Me chamo Nelson, tenho 60 anos, sou casado com Jaqueline e pai da Fernanda. Minhas primeiras crises de angioedema hereditário surgiram ainda aos 2 anos de idade, mas o diagnóstico correto só veio cerca de 40 anos depois.
Relatar cada luta e dificuldade seria repetir uma história conhecida por muitos que convivem com essa condição. O que posso compartilhar, porém, é a forma como aprendi a atravessar esses desafios.
"O maior aprendizado foi cuidar de mim: buscar atividades que me façam bem, praticar atividade física, encontrar na música o meu "ópio" e na fé o combustível para os dias difíceis."
Nos períodos em que eu estava bem, escolhia viver intensamente, como se apagasse da memória o pós-crise e seguisse adiante.
A fé, a família e os amigos foram pilares fundamentais nessa jornada, assim como a música, que sempre esteve presente como refúgio e expressão da alma. Diante de tudo o que vivi, o maior aprendizado foi cuidar de mim: buscar atividades que me façam bem, praticar atividade física, encontrar na música o meu "ópio" e na fé o combustível para os dias difíceis.

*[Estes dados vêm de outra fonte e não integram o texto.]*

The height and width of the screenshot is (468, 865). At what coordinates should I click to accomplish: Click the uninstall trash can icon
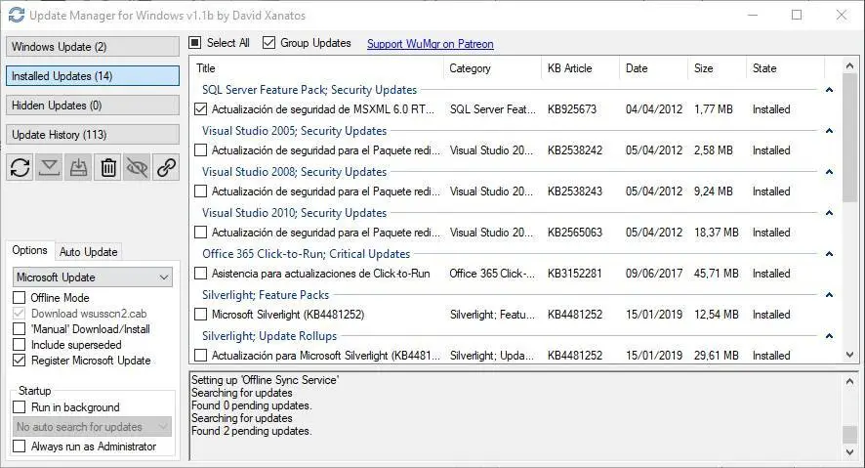coord(108,167)
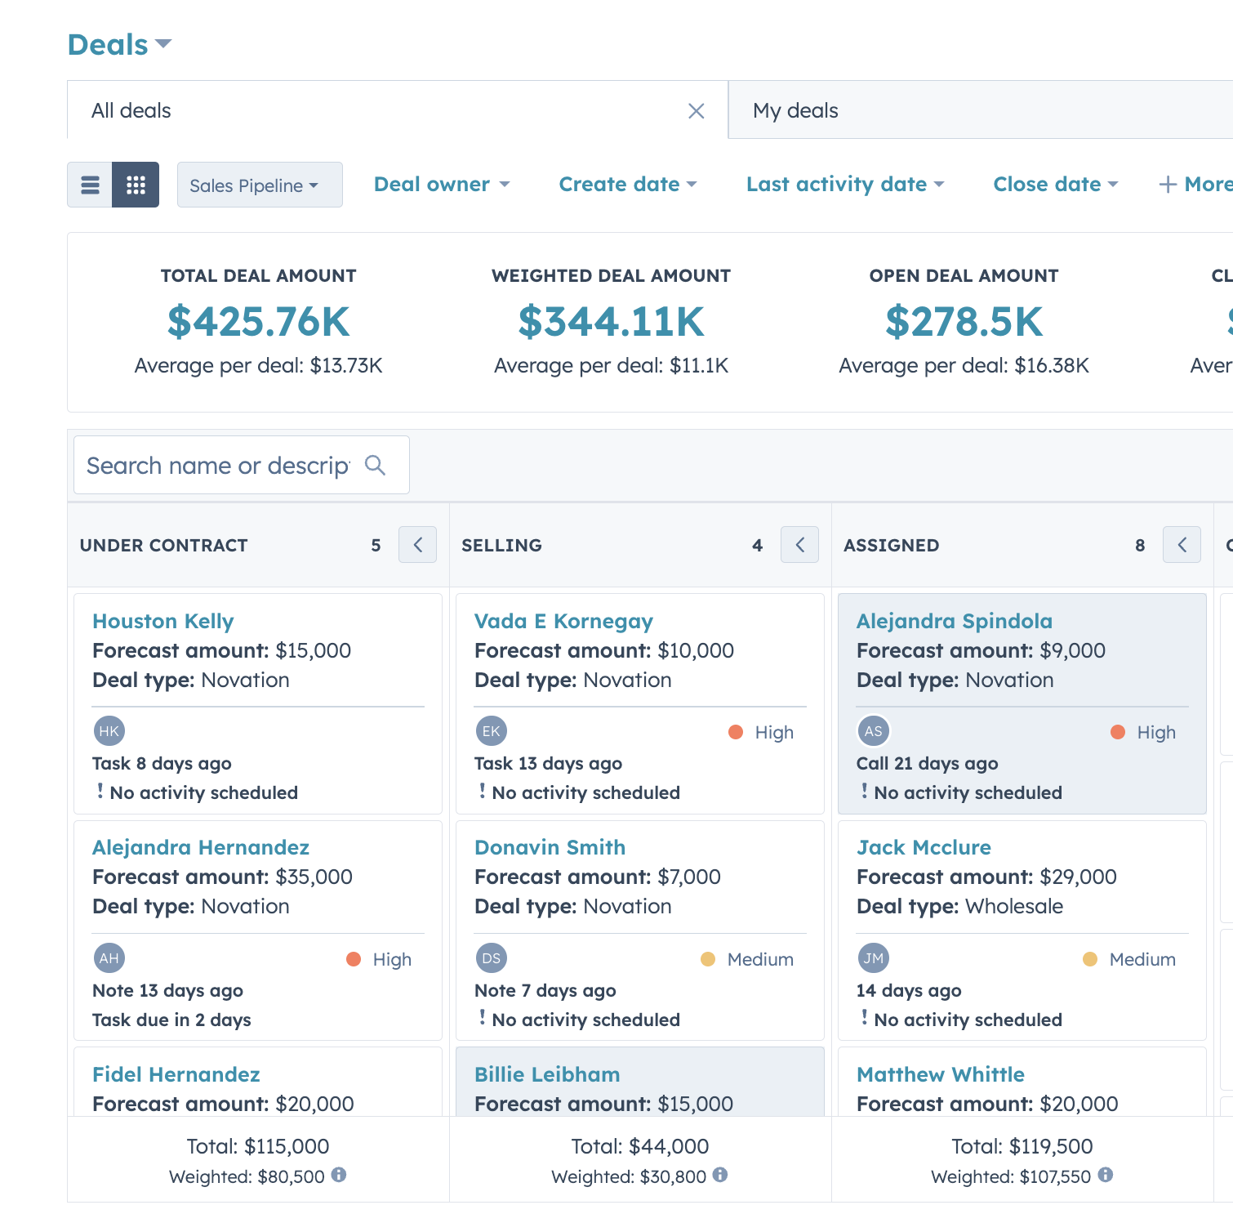1233x1214 pixels.
Task: Click the HK owner avatar
Action: point(109,731)

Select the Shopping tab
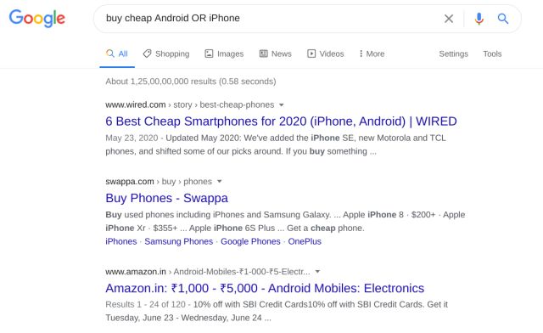point(166,54)
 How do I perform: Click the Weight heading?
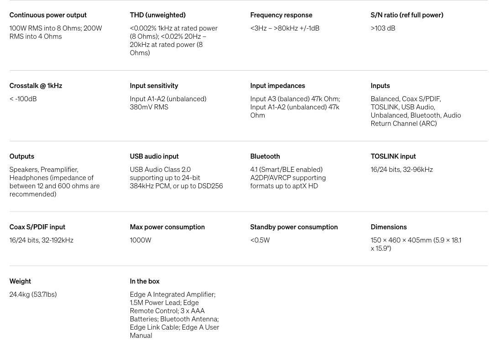coord(20,281)

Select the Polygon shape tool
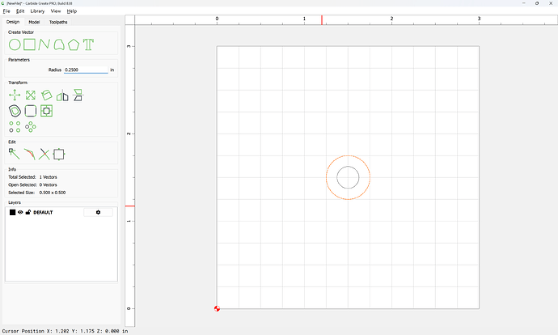pos(74,45)
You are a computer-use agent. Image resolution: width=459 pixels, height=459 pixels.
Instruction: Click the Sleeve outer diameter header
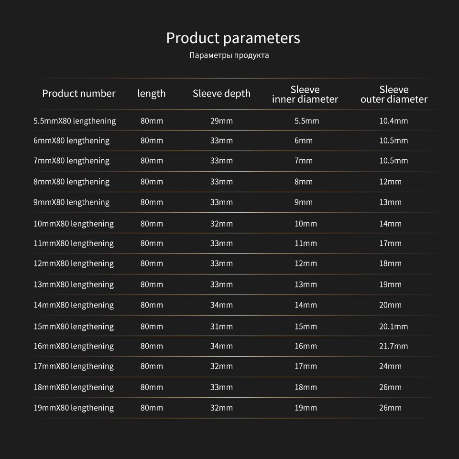tap(393, 94)

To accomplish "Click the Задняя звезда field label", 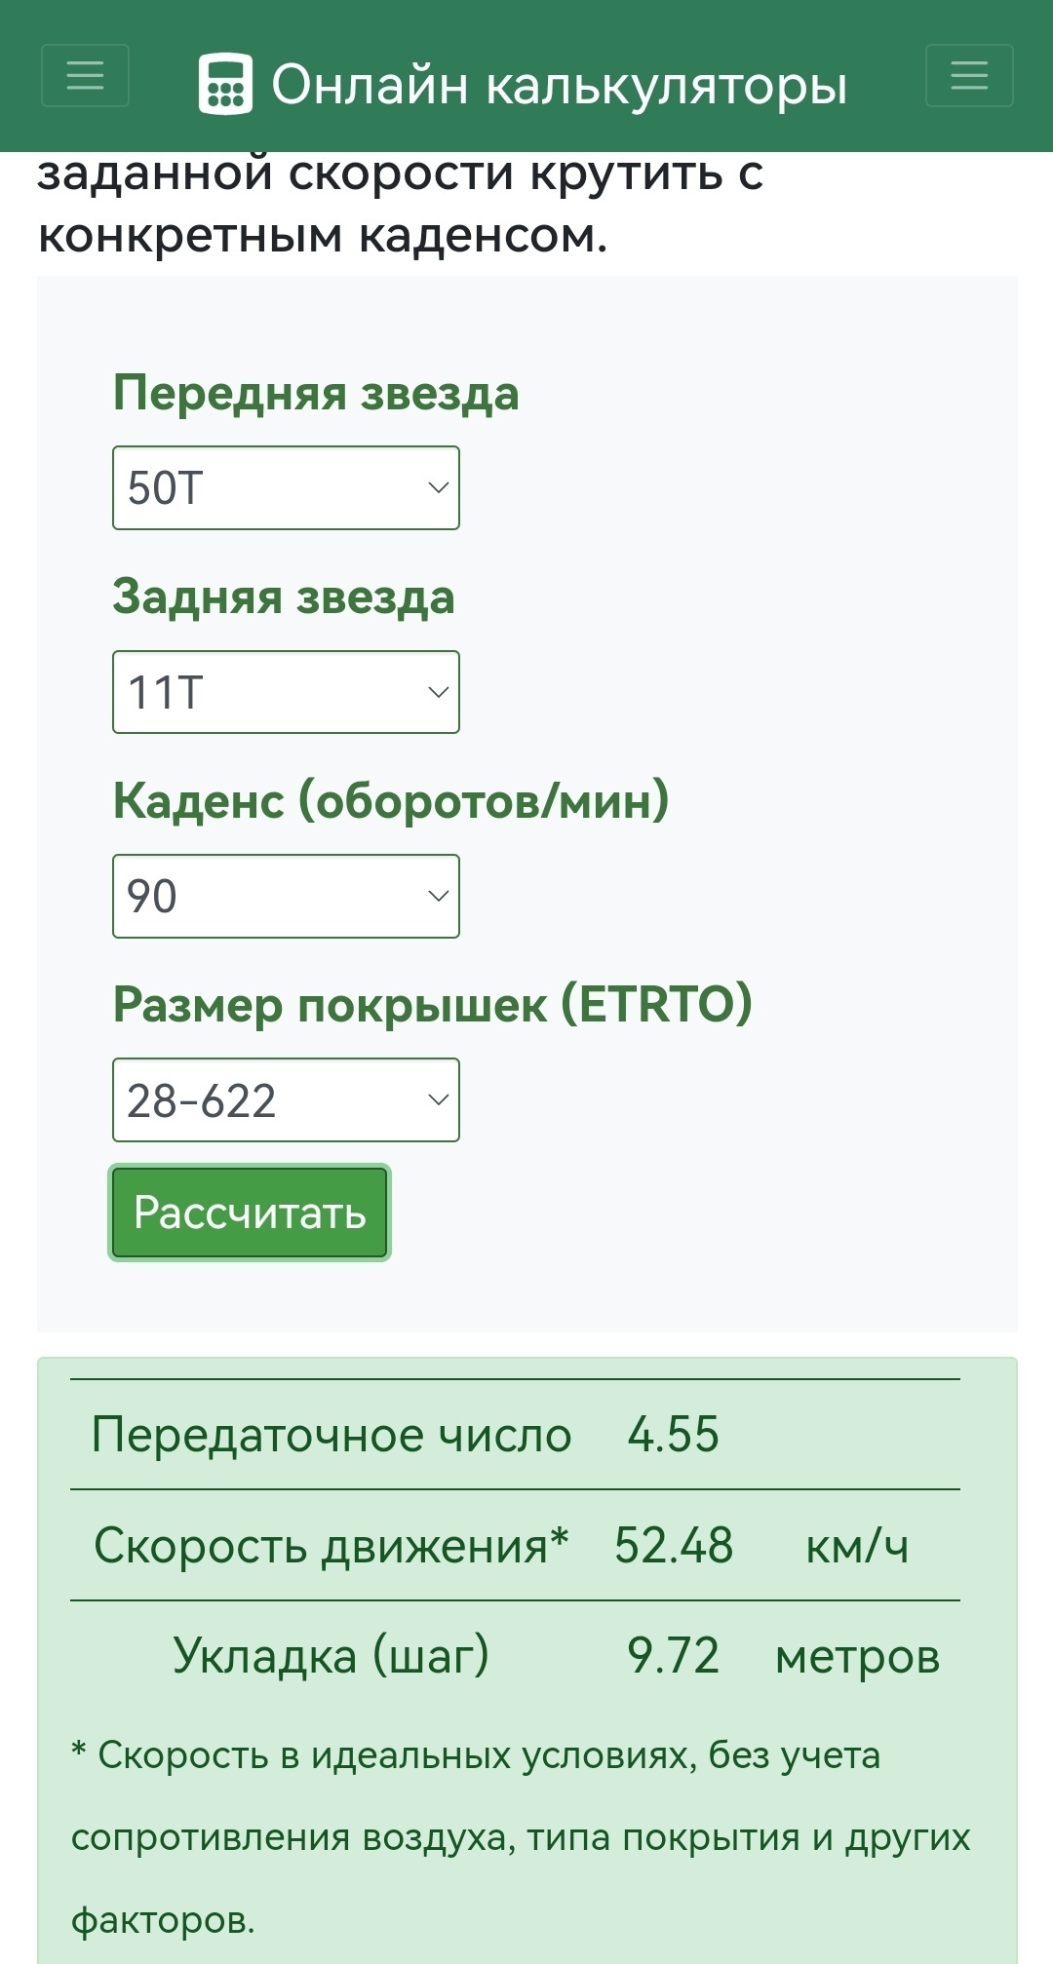I will pyautogui.click(x=284, y=597).
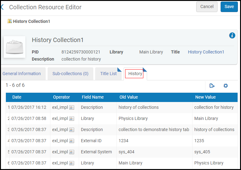Image resolution: width=241 pixels, height=170 pixels.
Task: Open the History Collection1 title link
Action: 206,52
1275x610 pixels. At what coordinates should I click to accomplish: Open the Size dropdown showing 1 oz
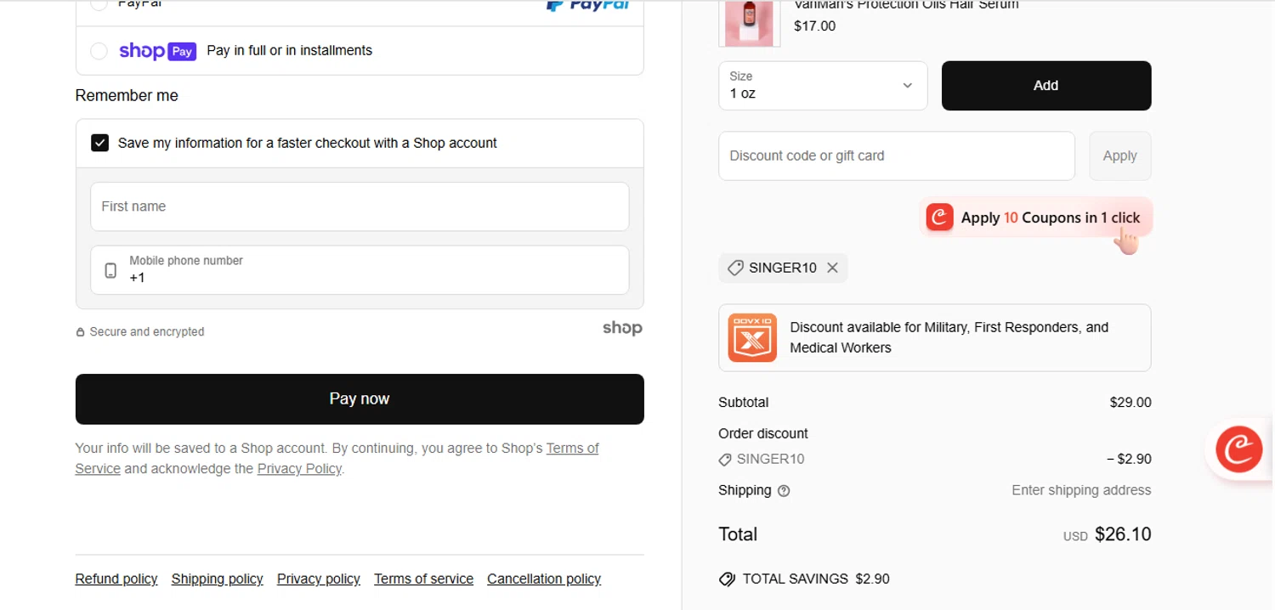(822, 86)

E, claro, fazer terapia, seguir os protocolos médicos, informar-se e não caminhar sozinho. Fazer parte da ABRANGHE, tirar dúvidas, portar a carteira do paciente, acompanhar as redes sociais e participar das campanhas são atitudes que fortalecem não apenas a própria caminhada, mas a de todos nós. Porque a sua luta e a sua dor também são nossas.